Given instruction: Rewrite the lines from the one containing "You are a computer-use agent. Screen" through the one containing "pyautogui.click(x=588, y=15)", swapping "Refresh" for "Reload" and leaving everything else unchanged.

Data extracted from a collection
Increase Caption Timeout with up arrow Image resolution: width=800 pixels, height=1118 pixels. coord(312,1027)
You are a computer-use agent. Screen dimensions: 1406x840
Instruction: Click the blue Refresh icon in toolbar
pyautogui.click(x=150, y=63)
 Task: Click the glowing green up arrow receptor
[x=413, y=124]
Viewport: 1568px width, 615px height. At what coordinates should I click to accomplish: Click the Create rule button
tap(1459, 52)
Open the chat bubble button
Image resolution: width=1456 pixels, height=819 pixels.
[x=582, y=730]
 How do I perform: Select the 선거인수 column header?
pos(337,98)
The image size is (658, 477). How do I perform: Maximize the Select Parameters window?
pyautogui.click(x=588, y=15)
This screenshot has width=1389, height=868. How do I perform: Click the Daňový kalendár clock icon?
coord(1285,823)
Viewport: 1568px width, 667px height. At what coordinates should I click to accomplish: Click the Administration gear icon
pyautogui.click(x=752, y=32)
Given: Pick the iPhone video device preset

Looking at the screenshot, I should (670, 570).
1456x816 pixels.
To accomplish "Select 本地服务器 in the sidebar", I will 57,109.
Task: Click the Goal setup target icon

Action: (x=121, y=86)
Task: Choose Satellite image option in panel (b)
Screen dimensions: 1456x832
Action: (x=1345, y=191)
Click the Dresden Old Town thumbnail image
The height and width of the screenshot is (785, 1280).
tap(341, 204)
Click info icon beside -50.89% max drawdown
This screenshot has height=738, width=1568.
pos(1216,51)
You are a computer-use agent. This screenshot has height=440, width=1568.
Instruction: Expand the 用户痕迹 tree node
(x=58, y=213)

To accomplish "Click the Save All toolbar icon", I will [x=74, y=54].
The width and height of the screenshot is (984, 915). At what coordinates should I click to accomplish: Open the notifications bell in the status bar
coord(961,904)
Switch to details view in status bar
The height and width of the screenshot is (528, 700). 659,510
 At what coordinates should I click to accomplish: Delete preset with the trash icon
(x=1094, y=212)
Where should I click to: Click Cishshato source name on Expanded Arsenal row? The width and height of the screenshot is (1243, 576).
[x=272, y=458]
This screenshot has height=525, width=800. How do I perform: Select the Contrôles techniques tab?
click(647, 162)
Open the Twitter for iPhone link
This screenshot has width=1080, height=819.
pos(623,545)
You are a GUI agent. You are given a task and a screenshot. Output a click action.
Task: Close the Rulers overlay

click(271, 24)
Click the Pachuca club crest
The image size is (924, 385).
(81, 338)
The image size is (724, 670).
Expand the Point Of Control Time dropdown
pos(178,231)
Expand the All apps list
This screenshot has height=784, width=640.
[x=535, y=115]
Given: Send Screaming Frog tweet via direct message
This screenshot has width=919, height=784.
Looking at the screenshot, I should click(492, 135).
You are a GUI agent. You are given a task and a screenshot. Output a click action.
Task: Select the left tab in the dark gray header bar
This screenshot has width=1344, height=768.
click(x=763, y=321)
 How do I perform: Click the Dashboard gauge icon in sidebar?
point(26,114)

Final result:
You are a computer-use agent. Screen dimensions: 1406x840
Instruction: Click the blue Reload icon in toolbar
pyautogui.click(x=150, y=63)
 Task: Click the glowing green up arrow receptor
[x=413, y=124]
Viewport: 1568px width, 615px height. At what coordinates should I click to accomplish: Click the Create rule button
tap(1459, 52)
Open the chat bubble button
Image resolution: width=1456 pixels, height=819 pixels.
[x=582, y=730]
 How do I perform: Select the 선거인수 column header?
pos(337,98)
The image size is (658, 477). How do I perform: Maximize the Select Parameters window?
pyautogui.click(x=588, y=15)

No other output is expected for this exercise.